In order for this attitude to shift, people managers must be educated on mental health, and employers must provide the type of environment where staff feel able to discuss such issues without fear of being punished or judged.
While Blue Monday is clearly nonsense, it’s true that January can be a testing time for employees: energy levels are typically low after the festivities of December, not to mention our personal finances, and spring still seems an age away.
This can result in increased absence rates and low productivity, which can have a serious impact on an organisation’s bottom line. Employees may even be tempted to look elsewhere, with plenty of research suggesting January is the month when employees are most likely to consider moving jobs.

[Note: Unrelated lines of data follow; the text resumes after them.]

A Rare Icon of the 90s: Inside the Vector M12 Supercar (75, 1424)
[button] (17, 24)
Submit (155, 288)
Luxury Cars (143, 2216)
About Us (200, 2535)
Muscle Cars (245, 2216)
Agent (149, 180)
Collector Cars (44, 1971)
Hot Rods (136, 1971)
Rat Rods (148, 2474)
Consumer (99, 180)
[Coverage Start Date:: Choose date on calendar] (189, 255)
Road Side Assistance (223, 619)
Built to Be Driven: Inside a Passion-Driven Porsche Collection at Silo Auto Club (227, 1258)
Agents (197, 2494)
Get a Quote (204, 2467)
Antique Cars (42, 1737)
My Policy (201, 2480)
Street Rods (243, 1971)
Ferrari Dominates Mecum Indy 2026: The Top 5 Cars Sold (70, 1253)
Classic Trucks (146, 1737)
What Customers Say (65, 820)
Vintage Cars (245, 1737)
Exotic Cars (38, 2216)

While these are serious issues for any organisation, they are generally symptomatic of a greater problem: a disengaged workforce.
So what can organisations do to encourage employee engagement and well-being in the new year and beyond? Here are our 5 top tips:
Take time to help others
While January isn’t everyone’s favourite month, most of us lead relatively happy, healthy and comfortable lives – something that’s very easy to forget. To put things in perspective, why not volunteer to help those in real need?
Charitable work helps us to focus on what we already have, rather than what we are missing, and instills a sense of gratitude. Instead of buying into the Blue Monday mentality, why not arrange for your organisation to have a charity day on the third Monday of January?
Make January a fresh start
Rather than being considered a month to get though, January should be seen as a clean slate, and an opportunity to introduce fresh new ideas and ways of working.
This is the perfect time for employees and organisations to take stock, plan for the future, and set new goals. This process should motivate and stimulate staff, while offering them a clear view of what the year ahead will look like. Make them feel a part of something exciting.
Offer one-off perks
To help make January a more positive experience for employees, HR departments could organise one-off events or initiatives designed to promote employee engagement – and provide that much needed positivity boost.
Why not bring in motivational speakers to inspire your workforce, financial advisors to help people manage their post-Christmas debt, or dieticians to help them make a healthy start to the new year?
Provide a stimulating work environment
Most people spend up to eight hours a day sat in the same seat in the same room, so it’s no surprise that people’s work environment has a massive influence on their happiness and well-being.
Try to create an inclusive, dynamic and comfortable work environment where people actually want to spend time. Stuffy offices with bad lighting and poor air quality should be a thing of the past as we embrace more creative spaces designed for flexible and collaborative working.
It’s not always easy to stay active when working full-time, especially for office-based employees, so anything that encourages your staff to get up and moving is a good idea. This can be done through benefits such as subsidised gym membership or exercise classes. Some forward-thinking organisations are even using Fitbit activity trackers to motivate their staff to move more.
Offering flexible working options can help lower absence rates, as employees are given the freedom to choose working hours that suit them, and have the option of working from home from time to time. This can help employees better handle child care arrangements, look after elderly parents, and avoid rush-hour misery.
Some companies offer a free ‘duvet day’ in addition to regular holidays and sick pay. Employees can use their duvet day on days when they aren’t necessarily ill, but just don’t feel up to work. Knowing that you have the option to take a day off is likely to make people feel less trapped by work, and makes pulling a sickie far less likely.
Whatever you do, remember that engagement is more than just a buzzword. Happy employees are productive ones – so make sure your organisation starts the year on the right foot.